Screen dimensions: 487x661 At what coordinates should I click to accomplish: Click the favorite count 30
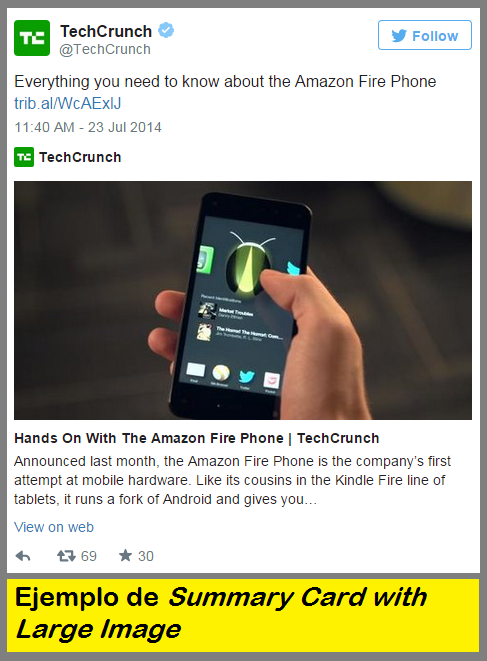click(145, 556)
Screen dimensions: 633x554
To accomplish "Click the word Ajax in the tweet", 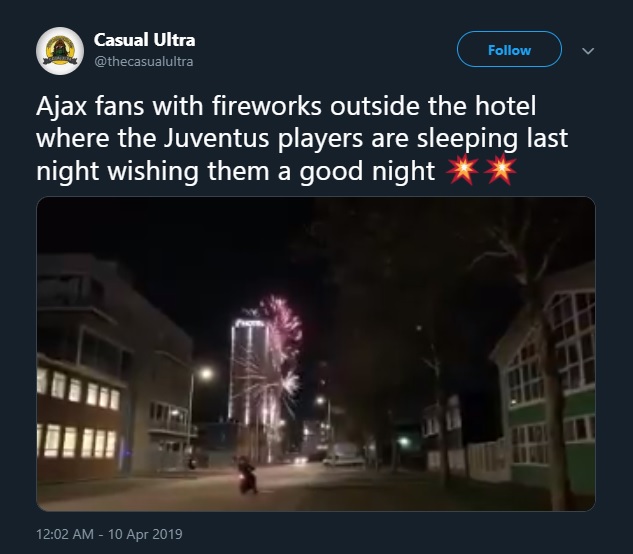I will (61, 106).
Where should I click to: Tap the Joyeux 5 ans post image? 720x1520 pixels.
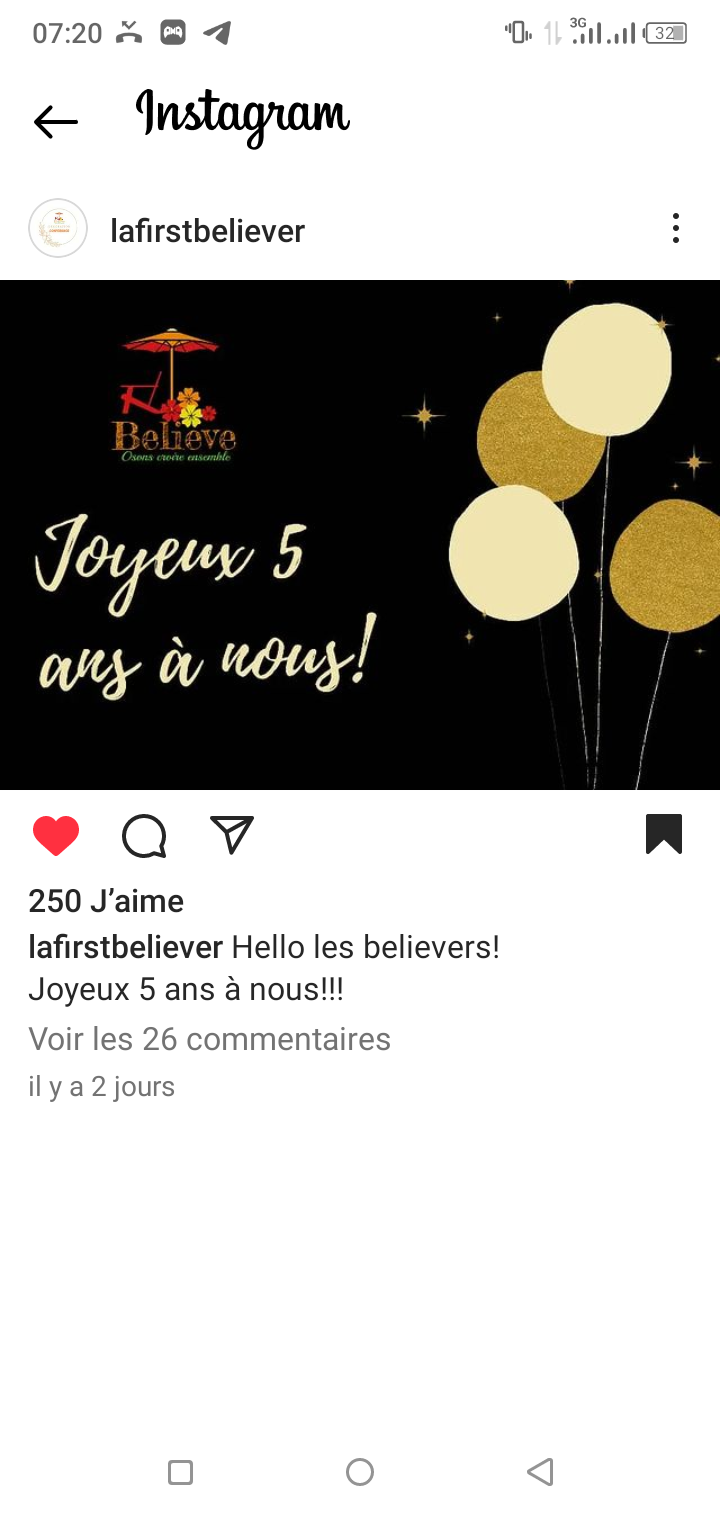click(360, 535)
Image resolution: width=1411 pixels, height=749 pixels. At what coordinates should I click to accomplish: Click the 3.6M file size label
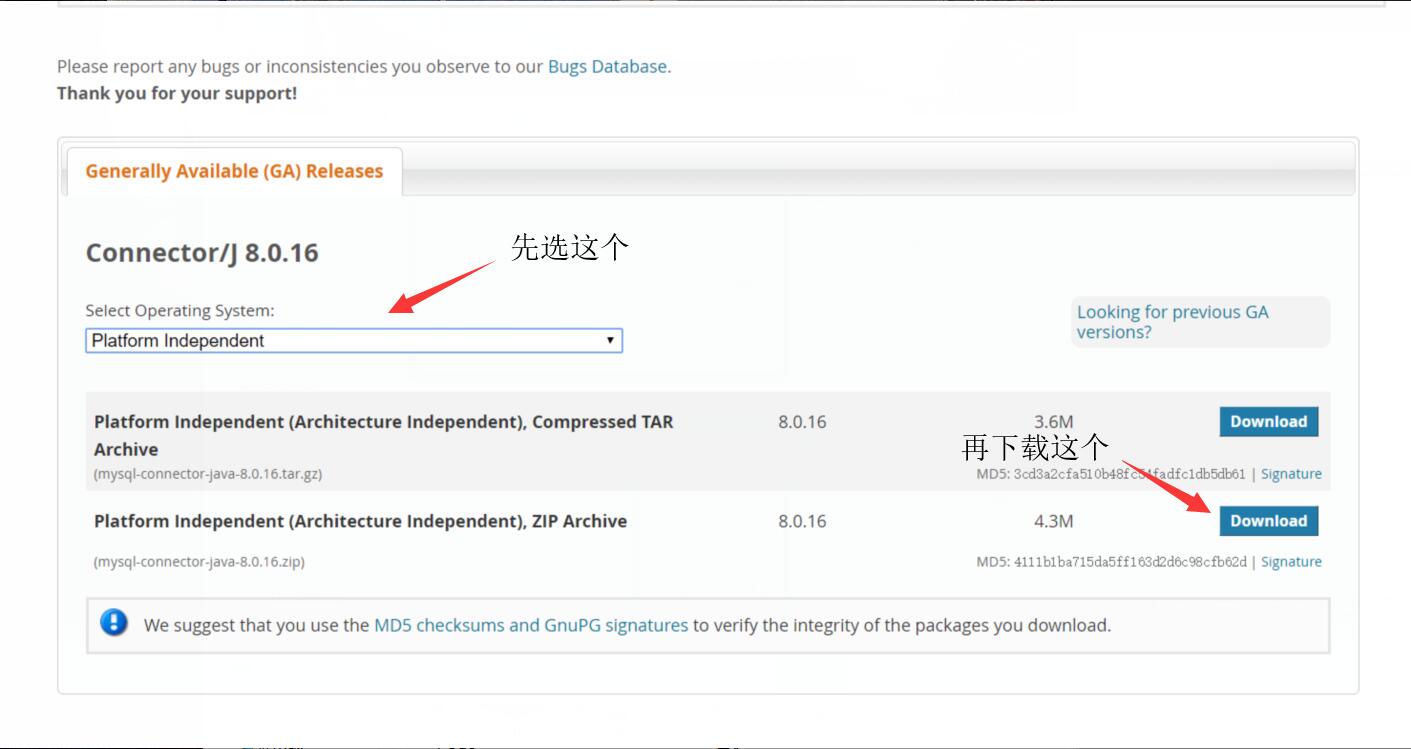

Directions for this task - What should appear is an exact reproduction of the lines from the one with "Where should I" through the end of the material above, and no pictures.

Response for this exercise -
Where should I click to: Tap the Joyeux 5 ans post image? 720x1520 pixels.
click(360, 535)
Image resolution: width=1411 pixels, height=749 pixels. At what coordinates should I click to accomplish: Click the 3.6M file size label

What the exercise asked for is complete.